Pi Ja Ma In The Air EP (Bleepmachine)
The alumnus of a French TV talent show called La Nouvelle Star, Pauline de Tarragon has a Svengali backing her. Axel Concato was once keyboard player in multiple quirky indie-pop bands (Barth, White Russians, Axel & the Farmers), as well as songwriter for the likes of Melody Prochet (as My Bee’s Garden) and is also a composer of incidental music. Judging from the three tracks (and one demo) on this 10” EP, de Tarragon is an inspiring muse. Her sugary voice works a treat fronting the chanson-goes-Toni Basil pop of “Radio Girl”, the twangy froth of the title track, and the more wistful “By the River”. It’s not music that pushes at any boundaries but, since doors have been opened by Christine and the Queens, maybe there’s a chance for more such Gallic wit.
Blackmass Plastics Under The Radar EP (Ugly Funk)
Some producers, living on the fringes of electro, techno and industrialism, possibly even of the fringes of society, don’t want anything to do with conventional mechanisms surrounding the distribution and promotion of music.

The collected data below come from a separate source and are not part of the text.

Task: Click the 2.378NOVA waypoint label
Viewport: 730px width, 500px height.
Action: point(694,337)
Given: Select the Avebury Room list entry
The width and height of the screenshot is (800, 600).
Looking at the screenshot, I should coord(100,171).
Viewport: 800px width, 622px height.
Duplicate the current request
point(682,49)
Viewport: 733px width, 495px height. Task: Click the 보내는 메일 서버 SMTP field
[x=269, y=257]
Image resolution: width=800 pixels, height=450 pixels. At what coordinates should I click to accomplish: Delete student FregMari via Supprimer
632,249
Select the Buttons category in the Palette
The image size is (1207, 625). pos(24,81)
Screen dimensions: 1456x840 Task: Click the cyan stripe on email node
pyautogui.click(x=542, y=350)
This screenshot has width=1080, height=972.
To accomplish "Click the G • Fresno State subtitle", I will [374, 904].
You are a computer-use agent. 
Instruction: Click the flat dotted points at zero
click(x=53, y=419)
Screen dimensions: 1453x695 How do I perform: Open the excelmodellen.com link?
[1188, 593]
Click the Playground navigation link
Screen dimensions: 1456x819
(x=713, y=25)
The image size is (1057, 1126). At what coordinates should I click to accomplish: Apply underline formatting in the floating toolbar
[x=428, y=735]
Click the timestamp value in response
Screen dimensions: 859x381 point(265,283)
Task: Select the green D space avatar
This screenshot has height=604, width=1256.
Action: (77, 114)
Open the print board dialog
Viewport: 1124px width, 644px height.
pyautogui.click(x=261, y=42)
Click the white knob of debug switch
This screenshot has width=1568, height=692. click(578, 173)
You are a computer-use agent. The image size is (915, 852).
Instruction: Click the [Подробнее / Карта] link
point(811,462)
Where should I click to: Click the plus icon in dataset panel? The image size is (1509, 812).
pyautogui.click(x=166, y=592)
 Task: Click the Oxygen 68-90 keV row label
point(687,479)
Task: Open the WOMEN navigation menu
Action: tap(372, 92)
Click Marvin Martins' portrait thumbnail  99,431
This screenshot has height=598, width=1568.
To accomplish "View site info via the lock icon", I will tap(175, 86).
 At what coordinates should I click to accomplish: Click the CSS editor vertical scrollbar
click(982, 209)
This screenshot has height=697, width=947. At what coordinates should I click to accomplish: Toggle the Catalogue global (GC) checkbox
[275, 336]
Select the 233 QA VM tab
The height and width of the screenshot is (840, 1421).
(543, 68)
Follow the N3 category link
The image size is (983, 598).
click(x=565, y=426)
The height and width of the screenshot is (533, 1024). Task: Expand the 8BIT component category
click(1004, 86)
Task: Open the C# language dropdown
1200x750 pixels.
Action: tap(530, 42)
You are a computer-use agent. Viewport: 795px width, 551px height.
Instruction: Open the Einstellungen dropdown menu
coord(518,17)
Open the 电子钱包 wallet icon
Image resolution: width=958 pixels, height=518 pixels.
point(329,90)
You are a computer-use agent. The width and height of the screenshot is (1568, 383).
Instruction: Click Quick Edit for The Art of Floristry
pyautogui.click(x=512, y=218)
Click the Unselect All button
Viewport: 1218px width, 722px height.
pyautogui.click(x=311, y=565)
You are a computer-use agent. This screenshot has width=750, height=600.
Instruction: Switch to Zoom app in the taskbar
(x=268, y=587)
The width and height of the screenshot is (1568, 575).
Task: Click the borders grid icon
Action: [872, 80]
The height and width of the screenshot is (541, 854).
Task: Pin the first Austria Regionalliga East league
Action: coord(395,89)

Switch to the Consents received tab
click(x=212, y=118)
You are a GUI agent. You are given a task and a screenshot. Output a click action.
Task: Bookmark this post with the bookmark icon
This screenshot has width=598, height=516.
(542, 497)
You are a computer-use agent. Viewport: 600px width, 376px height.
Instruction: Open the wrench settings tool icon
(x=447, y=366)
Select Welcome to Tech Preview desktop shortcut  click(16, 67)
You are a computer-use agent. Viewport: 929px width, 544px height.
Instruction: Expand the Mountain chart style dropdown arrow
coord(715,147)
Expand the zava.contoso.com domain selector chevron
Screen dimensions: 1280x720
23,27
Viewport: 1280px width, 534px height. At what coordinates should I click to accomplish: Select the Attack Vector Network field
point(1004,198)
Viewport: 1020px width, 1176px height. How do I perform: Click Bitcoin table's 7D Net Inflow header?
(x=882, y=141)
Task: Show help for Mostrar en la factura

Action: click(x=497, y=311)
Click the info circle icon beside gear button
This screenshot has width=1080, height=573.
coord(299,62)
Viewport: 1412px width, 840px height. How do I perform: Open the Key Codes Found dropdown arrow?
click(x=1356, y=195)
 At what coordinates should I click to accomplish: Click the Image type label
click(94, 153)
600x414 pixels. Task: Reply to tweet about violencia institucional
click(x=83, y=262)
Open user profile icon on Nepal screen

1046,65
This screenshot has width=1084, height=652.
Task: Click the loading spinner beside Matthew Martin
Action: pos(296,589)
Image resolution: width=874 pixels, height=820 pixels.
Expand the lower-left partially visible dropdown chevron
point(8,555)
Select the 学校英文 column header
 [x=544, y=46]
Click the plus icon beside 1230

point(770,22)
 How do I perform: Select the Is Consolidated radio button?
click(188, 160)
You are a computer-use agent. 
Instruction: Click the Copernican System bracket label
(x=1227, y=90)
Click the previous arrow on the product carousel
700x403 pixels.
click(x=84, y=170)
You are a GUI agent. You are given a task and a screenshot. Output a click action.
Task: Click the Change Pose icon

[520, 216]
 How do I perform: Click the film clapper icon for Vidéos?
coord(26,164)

Such avoidance keeps their art pure. The mysterious Blackmass Plastics may be one such character. He’s been turning out electronic ear-grit for well over a decade, each release a bespoke window into dark machinery. His latest, on two discs, loudly mastered, with a 12” X 12” art insert, showcases eight instrumentals that clatter and crunch with relentless intent. I’m at a loss to name tunes as the track-list and the vinyl indicate different things, but it doesn’t really matter for these sounds take pride in their anonymity, swimming amid alien ambience one minute, heading into cold outer space electro the next. Blackmass Plastics is a Brit inheritor of the Underground Resistance mantle, decades down the line but holding to stern, enigmatic secrecy and cryptic purpose.
Freddie Mercury Messenger of the Gods: The Singles Boxset (EMI)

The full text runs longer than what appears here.